It is interesting to note how fashion changes casting. The center of this tale, which is a classic hero's saga in many regards, is Jordan, a young man who has never left his village. When the story opens he has just turned seventeen, and assumed the mantle of adult and his family vocation of mason. The other three principle characters are from off-world. Armiger, who once was a man, but is now a construct of 3340, an AI who would have subjugated all of humanity, Axel Chan, adventurer, explorer, pleasure seeker, and the Lady Calandria May, essentially a secret agent, reminiscent of William Gibson's Molly from Neuromancer, trained by an organization but now freelance, Calandria had given up her humanity to destroy the AI, and has come to Ventus to extinguish its last spark, carried to what it hoped was ready tinder, the Winds of Ventus. Once upon a time all three of these characters would have been rolled into one charismatic male hero, but fortunately for us, contemporary culture has given each the opportunity to explore greater depth and diversity.

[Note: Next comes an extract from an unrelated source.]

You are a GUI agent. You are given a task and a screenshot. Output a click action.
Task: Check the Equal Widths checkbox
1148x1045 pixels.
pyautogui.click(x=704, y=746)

When Armiger came to Ventus, he dispatched some of the nanotech that maintains his form to others, providing him with links to their senses. Jordan was one such, and the agents turn this to their advantage by co-opting the link to find Armiger. What they fail to anticipate is that between the two efforts, Jordan begins to receive as well as send, and much to his distress begins to lapse into trances where he see and feels whatever is happening to Armiger, who is largely ignoring his remotes, because he has bigger troubles.
Armiger did come to Ventus at the bidding of an 3340 to take over the world and the Winds of Ventus, but after the army he raises is destroyed by the Winds and he is killed, resurrected, and nursed to health again by a widow, enough of the man he once was comes to the fore to challenge his goals. Calandria came to kill Armiger rather than let the AI get a foothold among the machine intelligences that permeate Ventus and despite her assertion to Jordan that she is as human as he, she has spent most of her life as a tool of others, schooled in deadly arts and filled with nanotech, and has just come back from abandoning herself to enslavement by the 3340 so that she could attack it from within, a trick few could have managed. Her companion, Axel, is a cheerful trader and spy much in the mold of Sean McMullen's sociable protagonist John Glasken, from his Souls in the Great Machine saga, or even a younger Nicholas Van Rijnn from Poul Anderson's Psoleotechnic League series. A lover when possible, a fighter when need be, he provides a counterpoint to Calandria's dogged single-mindedness.
There are others equally well realized, but less central. The Nobility and the Priesthood of Ventus are in balance, more or less, and the Winds swirl around them, tolerating with decreasing patience, the humans that they were intended to serve.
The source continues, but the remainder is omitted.